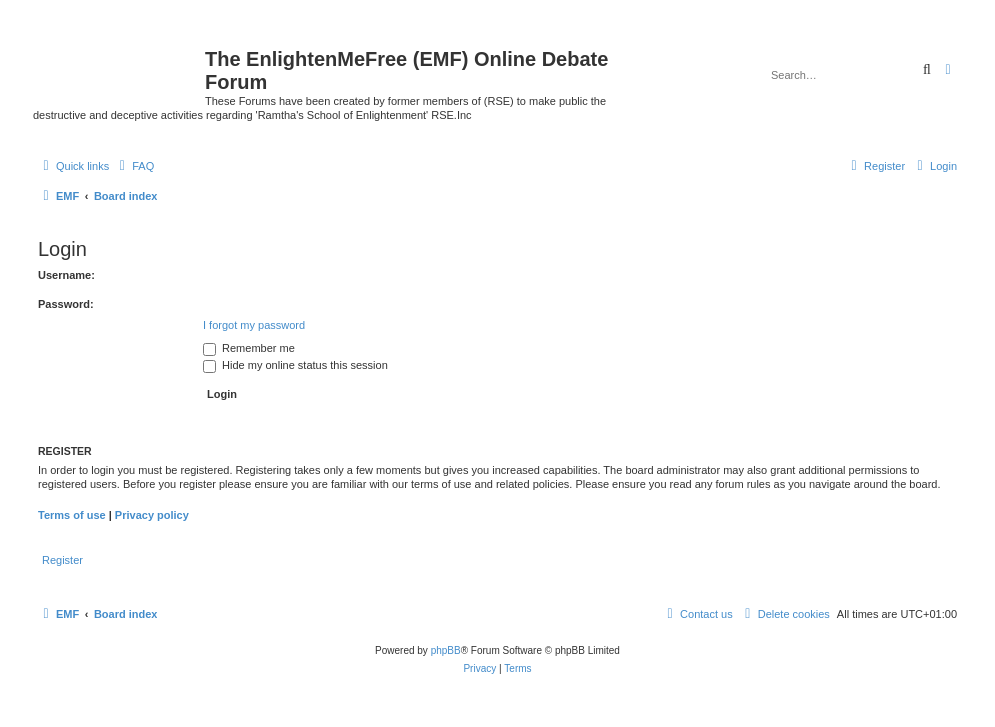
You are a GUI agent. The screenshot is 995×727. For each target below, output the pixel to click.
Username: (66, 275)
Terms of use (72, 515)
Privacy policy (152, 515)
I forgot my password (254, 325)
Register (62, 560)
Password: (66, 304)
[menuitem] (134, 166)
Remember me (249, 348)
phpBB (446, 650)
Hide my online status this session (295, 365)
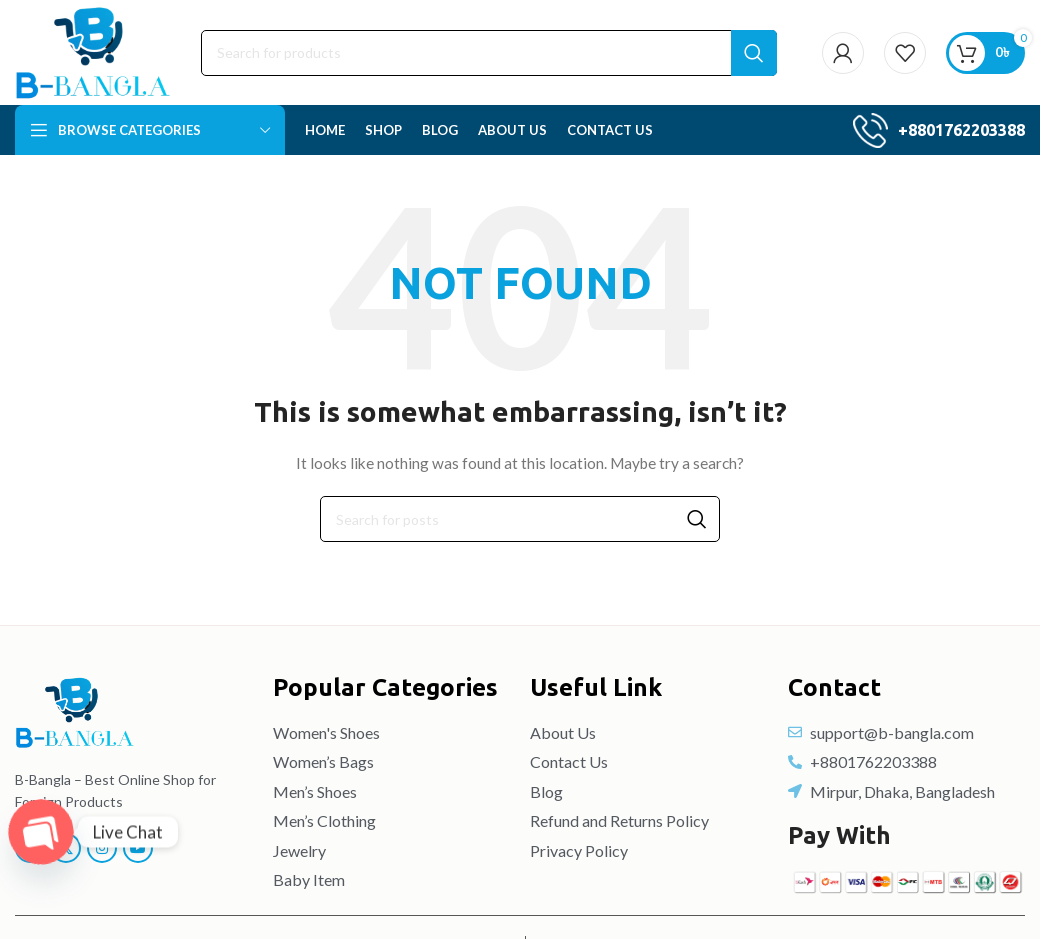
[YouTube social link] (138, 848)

# # # # # # #

Task goal>
Reproduce every line of the material above character for character, leaving out both pictures.

Completed exercise>
You are a GUI agent. The screenshot is 995×727. For each target below, output the pixel to click.
Username: (66, 275)
Terms of use (72, 515)
Privacy policy (152, 515)
I forgot my password (254, 325)
Register (62, 560)
Password: (66, 304)
[menuitem] (134, 166)
Remember me (249, 348)
phpBB (446, 650)
Hide my online status this session (295, 365)
[YouTube social link] (138, 848)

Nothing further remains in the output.